Mr WATTS (Gellibrand) (13:33): Earlier this month I attended a celebration of the 30th anniversary of the Chinese-Australia History Museum. Thirty years is a long time in the context of the volunteers who have established and maintained this important museum, but it is a short time in the context of the history of Australian-Chinese culture.

The first recorded arrival of a Chinese person in Australia was in 1818, and by the 1850s around four per cent of the Australian population was born in China, a proportion that is very similar to the proportion that we see today. But what a different cultural context faces the Australian-Chinese community of today. Gone is the institutional discrimination that confronted the Chinese residents of Melbourne when they, in order to celebrate the first meeting of the federation parliament of Australia, erected a Chinese-style pagoda in the Chinatown of the federation era. Today, the Chinese Museum, which is just up the road from that Chinese-style pagoda, is a well-established institution that celebrates Chinese-Australian culture.

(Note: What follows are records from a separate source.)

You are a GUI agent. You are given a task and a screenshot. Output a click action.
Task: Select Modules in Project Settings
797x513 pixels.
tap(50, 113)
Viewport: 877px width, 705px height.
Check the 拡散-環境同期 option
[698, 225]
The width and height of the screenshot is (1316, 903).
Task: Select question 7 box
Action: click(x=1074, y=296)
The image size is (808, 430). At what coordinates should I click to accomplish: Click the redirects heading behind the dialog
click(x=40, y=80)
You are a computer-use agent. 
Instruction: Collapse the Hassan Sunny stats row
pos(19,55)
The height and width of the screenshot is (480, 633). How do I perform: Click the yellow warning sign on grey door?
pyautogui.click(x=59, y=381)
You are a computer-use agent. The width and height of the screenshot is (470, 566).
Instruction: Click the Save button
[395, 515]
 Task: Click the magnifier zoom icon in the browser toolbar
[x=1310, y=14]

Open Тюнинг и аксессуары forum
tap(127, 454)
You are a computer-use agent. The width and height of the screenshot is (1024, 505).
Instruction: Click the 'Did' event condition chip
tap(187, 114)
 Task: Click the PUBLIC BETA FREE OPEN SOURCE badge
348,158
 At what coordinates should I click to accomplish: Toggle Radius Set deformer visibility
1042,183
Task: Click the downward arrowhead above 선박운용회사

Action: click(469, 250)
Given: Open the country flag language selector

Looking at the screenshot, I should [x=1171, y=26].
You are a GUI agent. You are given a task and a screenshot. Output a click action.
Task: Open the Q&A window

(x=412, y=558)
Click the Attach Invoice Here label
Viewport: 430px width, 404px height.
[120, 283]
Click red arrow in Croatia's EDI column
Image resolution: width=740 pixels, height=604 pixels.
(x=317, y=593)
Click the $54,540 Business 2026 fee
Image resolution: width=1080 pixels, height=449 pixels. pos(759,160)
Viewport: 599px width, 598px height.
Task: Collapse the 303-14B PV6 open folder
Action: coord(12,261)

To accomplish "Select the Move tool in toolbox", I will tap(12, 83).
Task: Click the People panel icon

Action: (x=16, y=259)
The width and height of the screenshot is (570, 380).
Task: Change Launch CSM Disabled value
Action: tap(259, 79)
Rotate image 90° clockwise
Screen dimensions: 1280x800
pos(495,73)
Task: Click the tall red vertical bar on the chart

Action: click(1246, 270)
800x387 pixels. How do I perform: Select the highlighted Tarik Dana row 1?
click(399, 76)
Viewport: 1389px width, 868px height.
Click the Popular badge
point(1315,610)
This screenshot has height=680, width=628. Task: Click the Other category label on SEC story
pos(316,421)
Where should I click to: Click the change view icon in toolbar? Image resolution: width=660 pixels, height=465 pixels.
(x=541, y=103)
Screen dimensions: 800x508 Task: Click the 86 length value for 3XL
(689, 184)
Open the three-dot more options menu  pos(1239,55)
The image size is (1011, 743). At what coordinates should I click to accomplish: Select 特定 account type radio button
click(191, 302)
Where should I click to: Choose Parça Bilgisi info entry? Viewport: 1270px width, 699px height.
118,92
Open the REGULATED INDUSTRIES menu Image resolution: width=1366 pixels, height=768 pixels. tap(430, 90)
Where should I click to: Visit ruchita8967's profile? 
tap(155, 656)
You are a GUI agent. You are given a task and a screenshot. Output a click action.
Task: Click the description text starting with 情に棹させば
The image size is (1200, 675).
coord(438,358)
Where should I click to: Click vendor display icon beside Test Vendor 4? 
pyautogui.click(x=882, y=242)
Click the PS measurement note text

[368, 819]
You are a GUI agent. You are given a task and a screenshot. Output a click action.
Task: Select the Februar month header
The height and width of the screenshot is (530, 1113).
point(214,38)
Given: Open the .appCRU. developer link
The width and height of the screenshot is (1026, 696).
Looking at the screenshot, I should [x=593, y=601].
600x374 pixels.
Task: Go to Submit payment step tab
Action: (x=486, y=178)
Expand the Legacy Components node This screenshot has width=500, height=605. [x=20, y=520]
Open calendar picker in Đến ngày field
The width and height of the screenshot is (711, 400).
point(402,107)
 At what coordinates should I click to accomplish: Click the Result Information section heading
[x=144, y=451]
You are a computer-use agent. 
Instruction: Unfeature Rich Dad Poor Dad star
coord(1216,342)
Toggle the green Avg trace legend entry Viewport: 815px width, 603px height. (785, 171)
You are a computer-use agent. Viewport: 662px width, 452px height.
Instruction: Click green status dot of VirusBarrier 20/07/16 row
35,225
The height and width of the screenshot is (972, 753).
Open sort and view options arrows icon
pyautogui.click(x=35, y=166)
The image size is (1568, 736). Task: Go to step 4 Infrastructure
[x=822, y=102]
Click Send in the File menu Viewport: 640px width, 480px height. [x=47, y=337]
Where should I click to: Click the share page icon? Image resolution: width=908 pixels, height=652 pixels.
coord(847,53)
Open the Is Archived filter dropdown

Over its 30-year history, the museum has housed permanent and temporary exhibitions to nationally and internationally host young and upcoming Chinese artists, and it has grown significantly in size and prestige. I congratulate the museum's inaugural director, Dr Christine Liao, and the current chairman, Dr Bill Au, and the dedicated staff and volunteers, who have worked so hard to make the museum what it is today. As an Australian with children who have Chinese heritage, I look forward to the museum providing a narrative of the Australian-Chinese heritage of Australia for the 30 years to come, and many more.